Ein Historiker verkalkuliert sich

Wer macht in Berlin Politik gegen die griechischen Reparationsansprüche an Deutschland?

  • Harald Neuber
  • Lesedauer: 2 Min.
Ein deutscher Historiker behauptet, Athen schulde Berlin nach der Nazibesatzung noch Geld, und durfte mit dieser steilen These im Finanzministerium auftreten. Dort rudert man nun zurück.

Das Finanzministerium von Wolfgang Schäuble (CDU) ist sichtlich bemüht, fragwürdigen Thesen eines Referenten über Griechenland die Brisanz zu nehmen. Im vergangenen Monat hatten die Tageszeitung »Die Welt« und das Nachrichtenmagazin »Der Spiegel« über ein internes Seminar im Finanzministerium mit dem deutschen Historiker Heinz A. Richter berichtet. Der Griechenland-Experte habe darüber referiert, »ob Deutschland den Griechen noch Geld schuldet«, so der »Spiegel«.

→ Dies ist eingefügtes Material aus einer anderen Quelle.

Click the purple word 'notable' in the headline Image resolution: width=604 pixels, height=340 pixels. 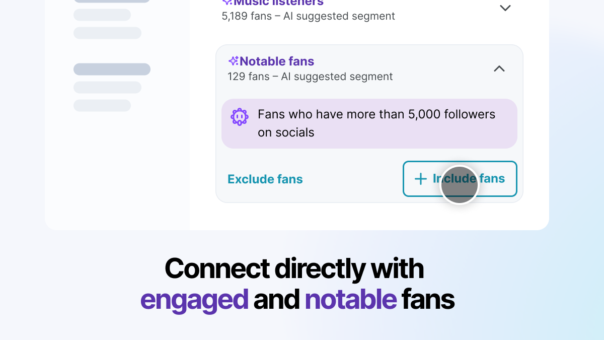pyautogui.click(x=351, y=299)
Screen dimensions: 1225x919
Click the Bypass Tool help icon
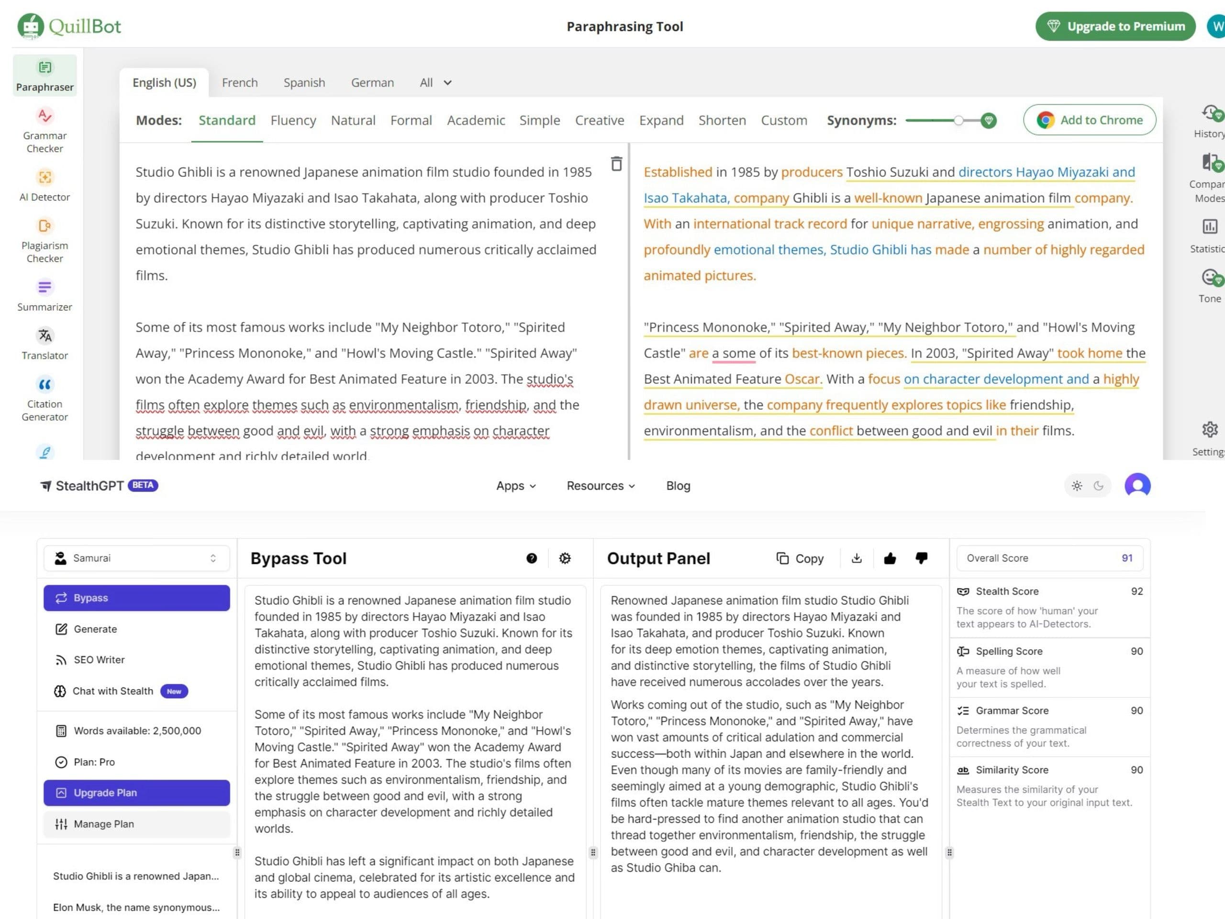point(531,558)
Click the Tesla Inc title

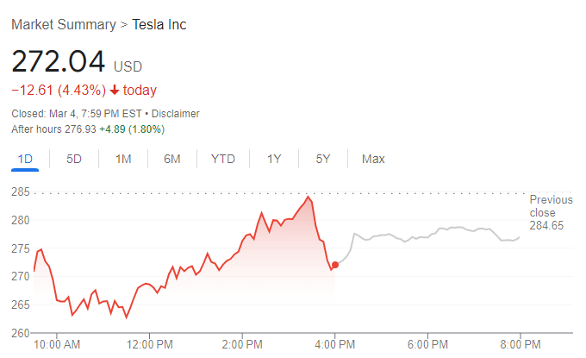pos(159,24)
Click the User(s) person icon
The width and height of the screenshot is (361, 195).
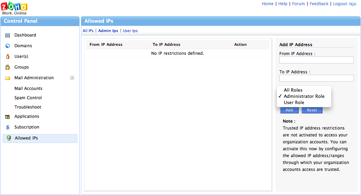point(8,57)
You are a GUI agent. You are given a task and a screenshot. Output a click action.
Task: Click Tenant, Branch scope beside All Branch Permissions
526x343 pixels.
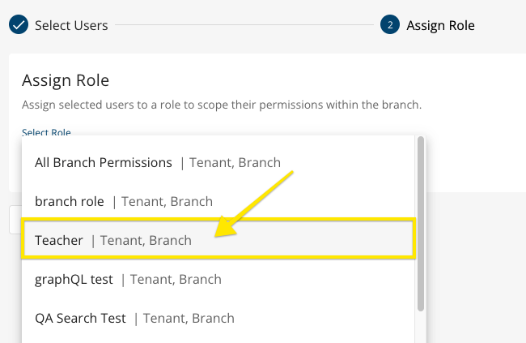coord(235,163)
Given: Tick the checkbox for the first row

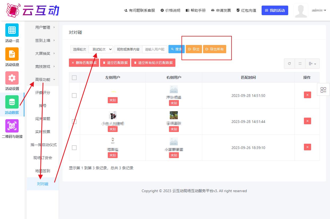Looking at the screenshot, I should tap(74, 95).
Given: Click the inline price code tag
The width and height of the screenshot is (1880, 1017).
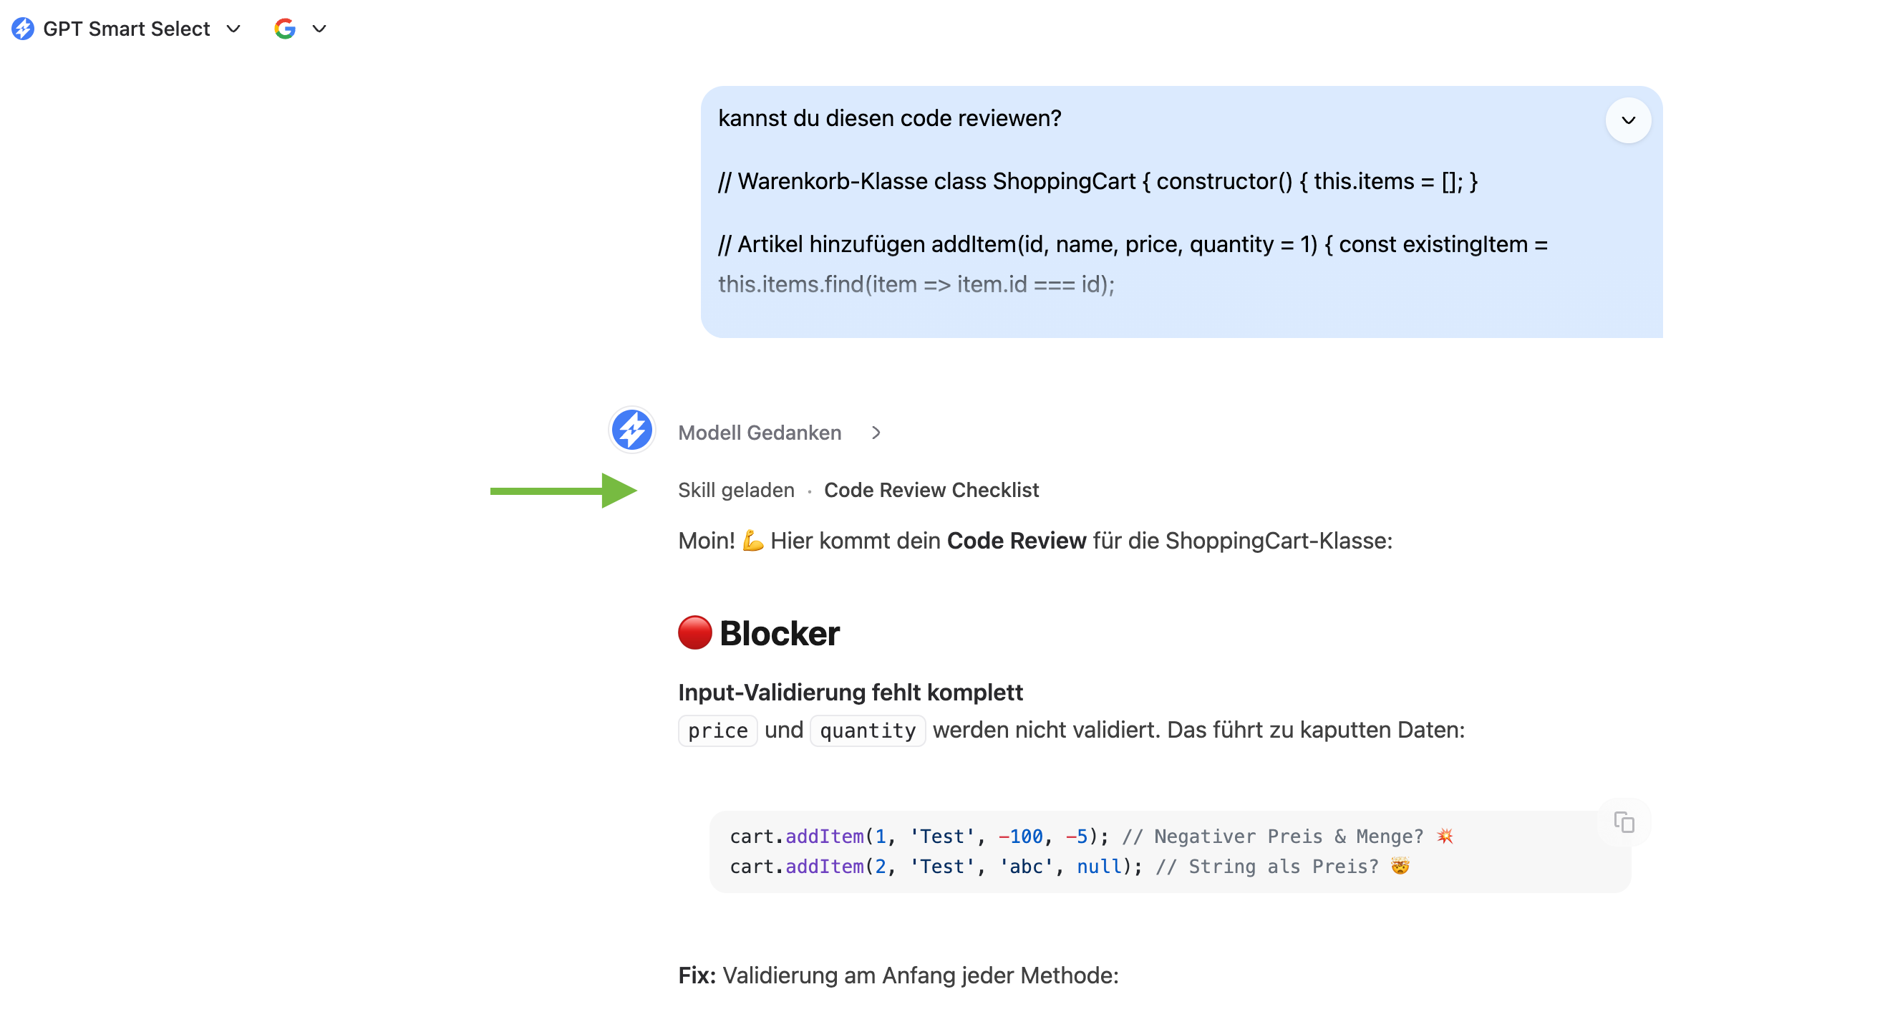Looking at the screenshot, I should [x=717, y=731].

Gemeint waren die Schulden aus der Besatzung Griechenlands durch die faschistische Wehrmacht in den Jahren 1941 bis 1944. Zitiert wurde dabei aus einem Aufsatz Richters, nach dem »Griechenland (…) seit Räumung des Landes Deutschland 3000 bis 4000 Goldpfund (schuldet)«. Diese Aussage war zugleich ein Frontalangriff auf den Historikerkollegen Hagen Fleischer, der die These eines Zwangskredits der Nazibesatzer in Höhe von 476 Millionen Reichsmark vertritt.

In »Welt« und »Spiegel« wurden dem Seminar und der These Richters breiter Raum eingeräumt, obwohl die Veranstaltung schon mehrere Monate zurücklag. Von einer Einladung der Beamten zum Vortrag von Richter war da die Rede und vom zentralen Thema der Schuldenlast, einer »gründlichen Untersuchung« und der Widerlegung der Zwangkredit-These Fleischers.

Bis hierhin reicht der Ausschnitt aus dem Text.